Skip to content
Brian Redd edited this page Jan 20, 2018 · 8 revisions

Due to the nature of web applications, Augeo uses many different technologies. For instance, Augeo is a single page application currently running on the MEAN stack. That is MongoDB, ExpressJs, AngularJs, and NodeJs. The client/ front end is written using AngularJs v1.5.3 and communicates with the server via APIs written using Node's Express framework. The APIs act as 'Controllers', if you're familiar with MVC (Model-View-Controller), and leverage service objects to perform business logic. Augeo's database layer is implemented in MongoDB, a NoSQL solution that works seamlessly with NodeJS since they both employ JavaScript and JSON.

A Simple Request

To best understand how the application was designed, it might be easiest to walk through some examples. Lets start with the process for a user to login. First, the client must send a post request to Augeo's server specifying a login with the user's credentials.

Once the NodeJs backend receives the login request, it is forwarded to the user-api. From there, the user-service is leveraged to verify the user's credentials and to obtain the user's information.

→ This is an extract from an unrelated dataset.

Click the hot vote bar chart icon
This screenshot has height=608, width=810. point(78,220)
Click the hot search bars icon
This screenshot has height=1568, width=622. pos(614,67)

This is a simplified example of the login procedure, however it gives a high level overview of processing a request. The application currently consists of the following APIs:

  • augeo-api - high level API that routes requests to a specific API
  • github-api - API responsible for Github specific requests
  • twitter-api - API responsible for Twitter specific requests
  • user-api - API responsible for Augeo user requests

All requests pertaining to these APIs will more or less follow the same flow.

Twitter Event Queues

When a person signs up with Augeo, the first task is to retrieve all their past Twitter activity (i.e., Tweets and Mentions). Due to Twitter’s data restrictions requests can only be made periodically. Therefore, a queueing system had to be implemented to reduce the amount of traffic to Twitter. Twitter has separate API end points for retrieving tweets and mentions, thus two queues are used to simultaneously retrieve users data. The API calls have different rate limits, 1 request every 3 seconds for retrieving a user's tweets, and 1 request every minute for retrieving a user's mentions.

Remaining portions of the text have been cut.